Сердце Таната сжалось от сострадания. Все проклинают и преследуют даймонов, но за что же? Только за то, что они хотят жить? А что сделали бы люди, что сделали бы Темные Охотники, если бы им предоставили такой же выбор: либо ты живешь, отнимая чужие души, — либо погибаешь мучительной смертью в расцвете лет?
Сам Танат — когда-то, много веков назад — свой выбор сделал. Он не хотел превращаться в чудовище. Решил прожить тот недолгий срок, что отпущен ему судьбой, и умереть, не запятнав рук кровью невинных.
То же решение приняла и его любимая...
Но даже того немногого, что им оставалось, их лишил Зарек.
Безумный Темный Охотник ворвался в их деревню, сея смерть и разрушение на своем пути. Мужчины не успели спрятать женщин и детей, Зарек убил их всех.
Ни один из тех, кто встретился ему на пути, не остался в живых.
Ни один.
Зарек убивал без разбору и даймонов, и простых аполлитов. И был наказан за это... изгнанием!
Всего лишь изгнанием!
Его захлестнула ярость. Все эти девятьсот лет, пока Танат, преследуемый воспоминаниями о той страшной ночи, не знал ни единого спокойного дня, Зарек как ни в чем не бывало прохлаждался на Аляске!
Но Танат заставил себя унять ярость. Сейчас не время предаваться гневу. Он должен действовать холодно и расчетливо — так же, как его враги.
Сколько тебе лет, даймон? — спросил он у спати.
Девяносто четыре.
Танат поднял бровь.
Ты хорошо сохранился!
Что есть, то есть. И я устал прятаться.
Это чувство было знакомо Танату — он сам ненавидел жизнь во тьме.

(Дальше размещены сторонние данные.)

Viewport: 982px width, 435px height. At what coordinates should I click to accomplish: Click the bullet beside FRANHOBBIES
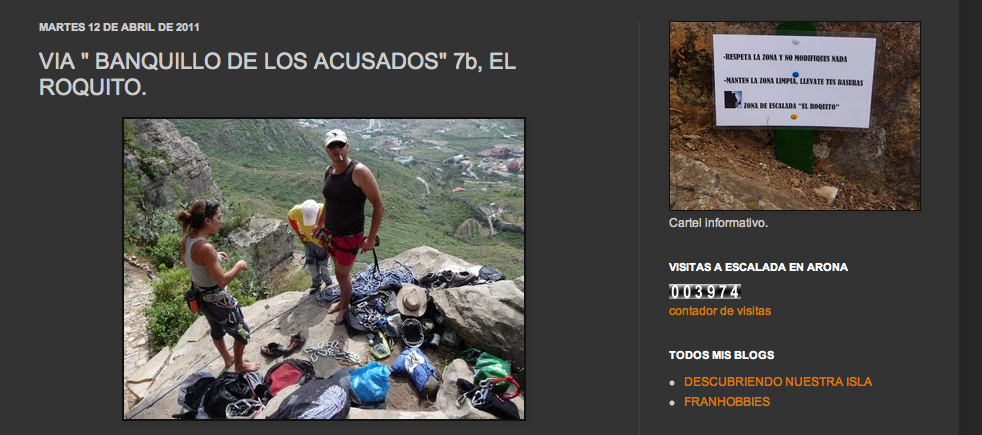(x=673, y=402)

Не бойся. Ни один Темный Охотник за тобой не погонится. Об этом я позабочусь.
Даймон улыбнулся.
Мы думали, что Дневной Убийца — просто миф...
Любой миф основан на истине. Разве не этому учила тебя мать?
Глаза спати потемнели.
Моя мать ничему не успела меня научить. Мне было всего лишь три года, когда она достигла двадцатисемилетия.
Танат положил руку ему на плечо:
Брат мой, мы вернем эту землю себе. Верь мне, придет наш день. Я соберу других наших воинов, и мы объединим наши армии. Никто не защитит смертных от нашей ярости!
А как же Темные Охотники? — спросила женщина.
Танат усмехнулся.
Они — пленники ночи. А я — нет. Я могу преследовать их везде и всегда. — Он расхохотался. — Их оружие не причиняет мне никакого вреда. Я — их Гибель. Теперь я вернулся к своему народу, и вместе мы будем править землей и всеми, кто ее населяет!
Зарека разбудил божественный запах. Должно быть, он явился из сна... но нет, во сне он никогда не вкушал таких ароматов.
Он лежал неподвижно, не открывая глаз, боясь, что, стоит ему пошевелиться, — и чудо исчезнет, оказавшись всего лишь порождением его воображения.
В желудке у него заурчало.
Послышалось гавканье волка.
Тише, Саша! Разбудишь нашего гостя.
Зарек резко открыл глаза. «Гость». Никто и никогда его так не называл. Ни для кого он не был гостем.
Мысли его обратились к неделе, проведенной в Нью-Орлеане.
«Где я буду жить? С тобой, с Кирианом или с Ником?»
«Мы решили, что тебе лучше всего иметь собственное жилье».
Он думал, что больше ничто не способно его обидеть, но, как ни странно, это обыденное замечание Ашерона его задело.
Никто не хочет жить с ним в одном доме.
Он-то думал, что давным-давно к этому привык!
Но сейчас простые слова Астрид отозвались в том же уголке его души, что прежде болезненно ныл oт слов Ашерона.
Он встал, быстро оделся и направился к ней.
Зарек остановился в дверях кухни, глядя, как она — с удивительной при ее слепоте сноровкой — печет в микроволновке оладьи.